------ DATA FOR THIS TASK
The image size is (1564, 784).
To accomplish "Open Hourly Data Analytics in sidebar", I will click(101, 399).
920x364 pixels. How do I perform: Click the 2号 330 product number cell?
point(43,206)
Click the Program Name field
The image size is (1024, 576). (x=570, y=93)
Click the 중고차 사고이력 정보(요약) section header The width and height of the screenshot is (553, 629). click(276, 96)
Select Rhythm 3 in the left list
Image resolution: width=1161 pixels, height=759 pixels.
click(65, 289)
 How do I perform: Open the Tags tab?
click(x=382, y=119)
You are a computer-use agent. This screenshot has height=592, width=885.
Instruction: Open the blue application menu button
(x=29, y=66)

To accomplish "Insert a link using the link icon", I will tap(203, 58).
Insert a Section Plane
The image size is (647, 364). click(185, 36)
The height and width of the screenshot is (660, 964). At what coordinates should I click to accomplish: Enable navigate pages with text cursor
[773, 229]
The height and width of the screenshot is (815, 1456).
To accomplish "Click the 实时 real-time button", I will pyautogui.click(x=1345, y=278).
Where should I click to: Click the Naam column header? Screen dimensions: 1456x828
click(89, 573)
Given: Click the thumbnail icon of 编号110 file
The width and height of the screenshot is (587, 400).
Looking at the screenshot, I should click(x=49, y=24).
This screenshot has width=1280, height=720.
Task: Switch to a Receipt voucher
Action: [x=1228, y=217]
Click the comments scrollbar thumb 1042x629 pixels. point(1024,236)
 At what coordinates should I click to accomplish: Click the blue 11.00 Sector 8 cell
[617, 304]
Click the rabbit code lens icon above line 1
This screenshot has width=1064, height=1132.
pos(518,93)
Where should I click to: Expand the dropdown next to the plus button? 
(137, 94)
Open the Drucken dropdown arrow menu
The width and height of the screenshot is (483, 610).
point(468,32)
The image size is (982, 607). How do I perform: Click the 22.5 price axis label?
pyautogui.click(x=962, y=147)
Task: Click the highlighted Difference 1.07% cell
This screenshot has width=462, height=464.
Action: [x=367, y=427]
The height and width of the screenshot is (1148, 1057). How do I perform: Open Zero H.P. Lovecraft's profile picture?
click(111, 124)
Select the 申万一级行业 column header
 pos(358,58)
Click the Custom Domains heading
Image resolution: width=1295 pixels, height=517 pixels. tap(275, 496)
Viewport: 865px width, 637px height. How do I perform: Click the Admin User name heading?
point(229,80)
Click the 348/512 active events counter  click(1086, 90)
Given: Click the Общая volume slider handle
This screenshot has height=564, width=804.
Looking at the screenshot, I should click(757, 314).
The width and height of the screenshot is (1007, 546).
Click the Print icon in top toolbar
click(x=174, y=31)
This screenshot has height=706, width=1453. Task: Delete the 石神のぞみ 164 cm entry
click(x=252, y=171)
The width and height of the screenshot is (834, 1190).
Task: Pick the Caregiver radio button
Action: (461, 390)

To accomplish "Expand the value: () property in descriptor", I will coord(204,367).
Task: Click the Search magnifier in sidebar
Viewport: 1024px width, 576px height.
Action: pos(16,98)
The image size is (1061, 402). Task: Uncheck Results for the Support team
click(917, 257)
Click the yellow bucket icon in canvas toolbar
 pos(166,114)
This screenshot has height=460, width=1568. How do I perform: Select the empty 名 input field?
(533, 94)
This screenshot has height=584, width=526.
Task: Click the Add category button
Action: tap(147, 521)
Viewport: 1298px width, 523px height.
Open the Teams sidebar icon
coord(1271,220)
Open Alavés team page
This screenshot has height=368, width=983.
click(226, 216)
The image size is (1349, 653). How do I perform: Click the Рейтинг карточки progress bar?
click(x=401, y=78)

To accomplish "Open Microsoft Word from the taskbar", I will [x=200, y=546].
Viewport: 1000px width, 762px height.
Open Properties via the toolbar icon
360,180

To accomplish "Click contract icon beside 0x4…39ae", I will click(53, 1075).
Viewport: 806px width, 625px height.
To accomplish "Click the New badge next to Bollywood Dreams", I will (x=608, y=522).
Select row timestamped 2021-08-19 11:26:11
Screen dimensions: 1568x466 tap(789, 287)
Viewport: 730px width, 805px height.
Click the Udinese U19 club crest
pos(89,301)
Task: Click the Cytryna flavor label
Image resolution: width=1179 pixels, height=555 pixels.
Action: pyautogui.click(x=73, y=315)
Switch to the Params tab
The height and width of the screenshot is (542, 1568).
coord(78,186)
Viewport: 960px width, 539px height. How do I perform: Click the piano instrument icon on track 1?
------------
WHAT THE TASK ASKS => Print out each record above exactly, with nothing omitted.

REPLY TO THE EXERCISE =>
The image size is (1564, 784).
To accomplish "Open Hourly Data Analytics in sidebar", I will click(101, 399).
920x364 pixels. How do I perform: Click the 2号 330 product number cell?
point(43,206)
Click the Program Name field
The image size is (1024, 576). (x=570, y=93)
Click the 중고차 사고이력 정보(요약) section header The width and height of the screenshot is (553, 629). click(276, 96)
Select Rhythm 3 in the left list
Image resolution: width=1161 pixels, height=759 pixels.
click(65, 289)
 How do I perform: Open the Tags tab?
click(x=382, y=119)
You are a computer-use agent. This screenshot has height=592, width=885.
Instruction: Open the blue application menu button
(x=29, y=66)

To accomplish "Insert a link using the link icon", I will tap(203, 58).
Insert a Section Plane
The image size is (647, 364). click(185, 36)
The height and width of the screenshot is (660, 964). At what coordinates should I click to accomplish: Enable navigate pages with text cursor
[773, 229]
The height and width of the screenshot is (815, 1456).
To accomplish "Click the 实时 real-time button", I will pyautogui.click(x=1345, y=278).
Where should I click to: Click the Naam column header? Screen dimensions: 1456x828
click(89, 573)
Given: Click the thumbnail icon of 编号110 file
The width and height of the screenshot is (587, 400).
Looking at the screenshot, I should click(x=49, y=24).
This screenshot has width=1280, height=720.
Task: Switch to a Receipt voucher
Action: [x=1228, y=217]
Click the comments scrollbar thumb 1042x629 pixels. point(1024,236)
 At what coordinates should I click to accomplish: Click the blue 11.00 Sector 8 cell
[617, 304]
Click the rabbit code lens icon above line 1
This screenshot has width=1064, height=1132.
pos(518,93)
Where should I click to: Expand the dropdown next to the plus button? 
(137, 94)
Open the Drucken dropdown arrow menu
The width and height of the screenshot is (483, 610).
point(468,32)
The image size is (982, 607). How do I perform: Click the 22.5 price axis label?
pyautogui.click(x=962, y=147)
Task: Click the highlighted Difference 1.07% cell
This screenshot has width=462, height=464.
Action: [x=367, y=427]
The height and width of the screenshot is (1148, 1057). How do I perform: Open Zero H.P. Lovecraft's profile picture?
click(111, 124)
Select the 申万一级行业 column header
 pos(358,58)
Click the Custom Domains heading
Image resolution: width=1295 pixels, height=517 pixels. tap(275, 496)
Viewport: 865px width, 637px height. How do I perform: Click the Admin User name heading?
point(229,80)
Click the 348/512 active events counter  click(1086, 90)
Given: Click the Общая volume slider handle
This screenshot has height=564, width=804.
Looking at the screenshot, I should click(757, 314).
The width and height of the screenshot is (1007, 546).
Click the Print icon in top toolbar
click(x=174, y=31)
This screenshot has height=706, width=1453. Task: Delete the 石神のぞみ 164 cm entry
click(x=252, y=171)
The width and height of the screenshot is (834, 1190).
Task: Pick the Caregiver radio button
Action: (461, 390)

To accomplish "Expand the value: () property in descriptor", I will coord(204,367).
Task: Click the Search magnifier in sidebar
Viewport: 1024px width, 576px height.
Action: pos(16,98)
The image size is (1061, 402). Task: Uncheck Results for the Support team
click(917, 257)
Click the yellow bucket icon in canvas toolbar
 pos(166,114)
This screenshot has height=460, width=1568. How do I perform: Select the empty 名 input field?
(533, 94)
This screenshot has height=584, width=526.
Task: Click the Add category button
Action: tap(147, 521)
Viewport: 1298px width, 523px height.
Open the Teams sidebar icon
coord(1271,220)
Open Alavés team page
This screenshot has height=368, width=983.
click(226, 216)
The image size is (1349, 653). How do I perform: Click the Рейтинг карточки progress bar?
click(x=401, y=78)

To accomplish "Open Microsoft Word from the taskbar", I will [x=200, y=546].
Viewport: 1000px width, 762px height.
Open Properties via the toolbar icon
360,180

To accomplish "Click contract icon beside 0x4…39ae", I will click(53, 1075).
Viewport: 806px width, 625px height.
To accomplish "Click the New badge next to Bollywood Dreams", I will (x=608, y=522).
Select row timestamped 2021-08-19 11:26:11
Screen dimensions: 1568x466 tap(789, 287)
Viewport: 730px width, 805px height.
Click the Udinese U19 club crest
pos(89,301)
Task: Click the Cytryna flavor label
Image resolution: width=1179 pixels, height=555 pixels.
Action: pyautogui.click(x=73, y=315)
Switch to the Params tab
The height and width of the screenshot is (542, 1568).
coord(78,186)
Viewport: 960px width, 539px height. How do I perform: Click the piano instrument icon on track 1?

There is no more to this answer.